It was officially the Union Station, but there was no real union: the other important railroads (the B&O, the P&LE, the Wabash) had their own stations. Most Pittsburghers knew this as the Penn Station for the Pennsylvania Railroad, which owned it and ran most of the trains. Although this view was taken in 2001, little has changed: already the building was high-class apartments, and already the trains came into a dumpy little modern station grafted on the back. Here, on a day of patchy clouds, the afternoon sun shines a spotlight on the station’s most famous feature: the rotunda, one of Daniel Burnham’s most famous architectural achievements, so distinctive that it has its own separate listing on the National Register of Historic Places.
“Make no little plans,” said Daniel Burnham; “they have no magic to stir men’s blood and probably themselves will not be realized.” The Chicago Tribune tells us the interesting story of the long search for the original source of that quotation, and the determination that it was in fact what Burnham said. It is probably the second-most-famous quotation from an architect in history: only Louis Sullivan’s “Form follows function” has been heard more often.

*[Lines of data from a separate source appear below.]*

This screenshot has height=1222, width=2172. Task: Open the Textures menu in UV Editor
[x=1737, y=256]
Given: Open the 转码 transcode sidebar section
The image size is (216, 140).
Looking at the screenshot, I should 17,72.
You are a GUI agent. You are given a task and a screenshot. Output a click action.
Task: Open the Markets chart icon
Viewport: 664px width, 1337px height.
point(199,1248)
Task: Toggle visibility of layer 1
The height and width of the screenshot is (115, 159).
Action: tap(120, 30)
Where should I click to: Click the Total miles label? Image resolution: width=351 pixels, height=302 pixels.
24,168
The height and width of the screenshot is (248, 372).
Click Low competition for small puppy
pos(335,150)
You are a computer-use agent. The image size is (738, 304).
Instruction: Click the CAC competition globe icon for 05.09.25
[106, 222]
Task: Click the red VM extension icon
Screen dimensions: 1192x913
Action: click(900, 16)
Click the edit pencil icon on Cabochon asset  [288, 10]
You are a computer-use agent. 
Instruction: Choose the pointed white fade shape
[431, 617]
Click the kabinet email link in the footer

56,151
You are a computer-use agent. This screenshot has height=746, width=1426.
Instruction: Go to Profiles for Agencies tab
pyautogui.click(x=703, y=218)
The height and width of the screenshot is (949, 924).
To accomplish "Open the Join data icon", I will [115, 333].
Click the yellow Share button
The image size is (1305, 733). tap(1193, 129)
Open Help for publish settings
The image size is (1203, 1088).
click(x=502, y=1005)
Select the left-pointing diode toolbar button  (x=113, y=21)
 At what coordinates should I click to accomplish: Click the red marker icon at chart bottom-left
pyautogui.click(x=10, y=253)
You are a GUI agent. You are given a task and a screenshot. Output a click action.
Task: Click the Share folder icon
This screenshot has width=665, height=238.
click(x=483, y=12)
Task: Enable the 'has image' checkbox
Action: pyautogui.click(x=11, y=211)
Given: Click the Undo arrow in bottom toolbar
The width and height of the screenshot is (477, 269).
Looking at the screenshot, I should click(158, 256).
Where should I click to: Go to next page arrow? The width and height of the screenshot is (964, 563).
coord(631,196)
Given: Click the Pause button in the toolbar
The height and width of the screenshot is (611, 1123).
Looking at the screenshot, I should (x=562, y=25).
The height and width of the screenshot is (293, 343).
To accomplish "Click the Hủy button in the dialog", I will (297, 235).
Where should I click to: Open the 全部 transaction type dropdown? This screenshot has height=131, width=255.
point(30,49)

Outside Chicago, Pittsburgh was where the great Burnham was most prolific. Many of our most famous buildings—the Oliver Building, Penn Station, the Frick Building, and a good number of others—are by Burnham. Most of them are colossal. But the old Union Trust Company building—now the Engineers’ Society of Western Pennsylvania—was his first work here, and it is on a small scale. Small, but rich and perfect in its way. The front is a traditional Doric temple; the treatment of the top storey behind the pediment seems to enclose the temple in its own perfect world, insulated from the ugly realities of Fourth Avenue commercialism around it. It was built in 1898, and it can be seen as an answer and a rebuke to the tasteless extravagance of Isaac Hobbs’ 1870 Dollar Bank building across the street.
300 Sixth Avenue, the former Wood Street Building, was designed by Daniel Burnham. The lower floors were given an Art Deco makeover in 1939, but here we see the more original upper floors in the funhouse mirror of Two PNC Plaza.
Everything in the Frick Building is gleaming white marble, with just enough accents to keep the interior from becoming entirely invisible. Above, the staircase at the Grant Street entrance. Below, the revolving doors and clock at the Grant Street entrance.
The lobby is shaped like a T, with a hall from the Grant Street entrance ending at the long hall from Forbes Avenue to Fifth Avenue, seen here from the Forbes Avenue entrance.
Even Henry Frick himself is gleaming white marble, rendered by the well-known sculptor Malvina Hoffman in 1923.
Louis Sullivan was of the opinion that Daniel Burnham’s success in the classical style was a great blow to American architecture. But what could be more American than a Burnham skyscraper? Like America, it melds its Old World influences into an entirely new form, in its way as harmonious and dignified as a Roman basilica, but without qualification distinctly American.